Bacterial neuraminidase-mediated erythrocyte desialylation provokes cell surface aminophospholipid exposure
- Additional Document Info
- View All
BACKGROUND: Surface desialylation is associated with erythrocyte aging and mediates phagocytic recognition and clearance of senescent erythrocytes. Neuraminidases, a family of glycohydrolytic enzymes, cleave the glycosidic linkages between sialic acid and mucopolysaccharides and have previously been implicated in erythrocyte dysfunction associated with sepsis. Erythrocytes in septic patients further display a phenotype of accelerated eryptosis characterized by membrane phospholipid scrambling resulting in phosphatidylserine (PS) externalization.

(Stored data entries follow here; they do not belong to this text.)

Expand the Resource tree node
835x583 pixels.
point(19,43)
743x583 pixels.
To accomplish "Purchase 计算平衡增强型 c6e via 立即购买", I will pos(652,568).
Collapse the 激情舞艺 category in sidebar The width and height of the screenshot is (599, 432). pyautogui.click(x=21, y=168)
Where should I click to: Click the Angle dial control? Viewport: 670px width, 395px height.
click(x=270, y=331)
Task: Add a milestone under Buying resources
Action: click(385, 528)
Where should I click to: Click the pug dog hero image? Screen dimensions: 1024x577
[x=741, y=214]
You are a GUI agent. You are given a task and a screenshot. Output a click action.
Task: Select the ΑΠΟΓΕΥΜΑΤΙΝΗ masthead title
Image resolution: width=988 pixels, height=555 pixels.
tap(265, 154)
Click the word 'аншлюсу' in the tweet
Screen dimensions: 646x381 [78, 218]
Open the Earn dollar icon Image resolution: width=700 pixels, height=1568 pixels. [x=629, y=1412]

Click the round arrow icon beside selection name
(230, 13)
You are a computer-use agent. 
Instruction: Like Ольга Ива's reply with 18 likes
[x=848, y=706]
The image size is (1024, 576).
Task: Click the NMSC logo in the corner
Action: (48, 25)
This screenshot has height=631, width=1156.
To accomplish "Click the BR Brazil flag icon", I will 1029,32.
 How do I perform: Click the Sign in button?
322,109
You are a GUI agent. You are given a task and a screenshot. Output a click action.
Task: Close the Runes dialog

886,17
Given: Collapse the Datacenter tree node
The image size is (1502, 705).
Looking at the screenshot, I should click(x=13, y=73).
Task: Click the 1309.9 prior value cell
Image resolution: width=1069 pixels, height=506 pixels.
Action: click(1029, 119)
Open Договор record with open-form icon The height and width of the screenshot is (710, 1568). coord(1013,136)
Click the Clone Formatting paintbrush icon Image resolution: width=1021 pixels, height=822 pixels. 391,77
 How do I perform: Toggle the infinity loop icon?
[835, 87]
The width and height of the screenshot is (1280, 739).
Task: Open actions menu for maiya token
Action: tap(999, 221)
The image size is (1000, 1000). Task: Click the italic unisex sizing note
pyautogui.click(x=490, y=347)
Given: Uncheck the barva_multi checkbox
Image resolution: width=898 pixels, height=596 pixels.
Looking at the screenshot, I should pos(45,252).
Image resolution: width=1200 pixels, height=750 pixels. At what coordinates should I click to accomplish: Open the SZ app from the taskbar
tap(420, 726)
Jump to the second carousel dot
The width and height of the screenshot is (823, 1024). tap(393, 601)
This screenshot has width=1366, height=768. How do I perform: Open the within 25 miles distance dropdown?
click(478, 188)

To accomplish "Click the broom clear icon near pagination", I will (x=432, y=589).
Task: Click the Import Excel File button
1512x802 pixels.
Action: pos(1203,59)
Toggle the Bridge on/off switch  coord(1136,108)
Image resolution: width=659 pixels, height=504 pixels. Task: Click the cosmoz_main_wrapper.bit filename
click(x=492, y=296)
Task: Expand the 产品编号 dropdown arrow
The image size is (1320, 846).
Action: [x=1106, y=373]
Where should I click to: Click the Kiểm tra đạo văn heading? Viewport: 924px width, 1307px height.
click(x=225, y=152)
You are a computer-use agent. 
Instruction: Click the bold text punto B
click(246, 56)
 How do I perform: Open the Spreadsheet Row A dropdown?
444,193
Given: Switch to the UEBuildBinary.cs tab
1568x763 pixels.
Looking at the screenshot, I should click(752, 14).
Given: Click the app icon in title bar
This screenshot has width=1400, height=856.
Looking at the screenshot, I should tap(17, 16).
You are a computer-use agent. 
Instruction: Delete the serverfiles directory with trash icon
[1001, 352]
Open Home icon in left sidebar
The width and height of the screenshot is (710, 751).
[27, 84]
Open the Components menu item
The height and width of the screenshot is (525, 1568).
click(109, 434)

Herein, we examined the impact of artificial erythrocyte desialylation on eryptosis. METHODS: Using flow cytometry and/or fluorescence microscopy, we analyzed desialylation patterns and eryptotic alterations in erythrocytes exposed to Clostridium perfringens-derived neuraminidase. RESULTS: Exogenous bacterial neuraminidase significantly augmented membrane PS exposure and cytosolic Ca2+ levels in a dose- and time-dependent manner. Neuraminidase treatment significantly reduced fluorescence-tagged agglutinin binding, an effect temporally preceding the increase in PS externalization. Neuraminidase-induced PS exposure was significantly curtailed by pretreatment with the pan-sialidase inhibitor N-acetyl-2,3-dehydro-2-deoxyneuraminic acid. Neuraminidase treatment further induced hemolysis but did not significantly impact erythrocyte volume, ceramide abundance, or the generation of reactive oxygen species. CONCLUSION: Collectively, our data reveal that alteration of erythrocyte sialylation status by bacterial neuraminidase favors eryptotic cell death, an effect potentially contributing to reduced erythrocyte lifespan and anemia in sepsis.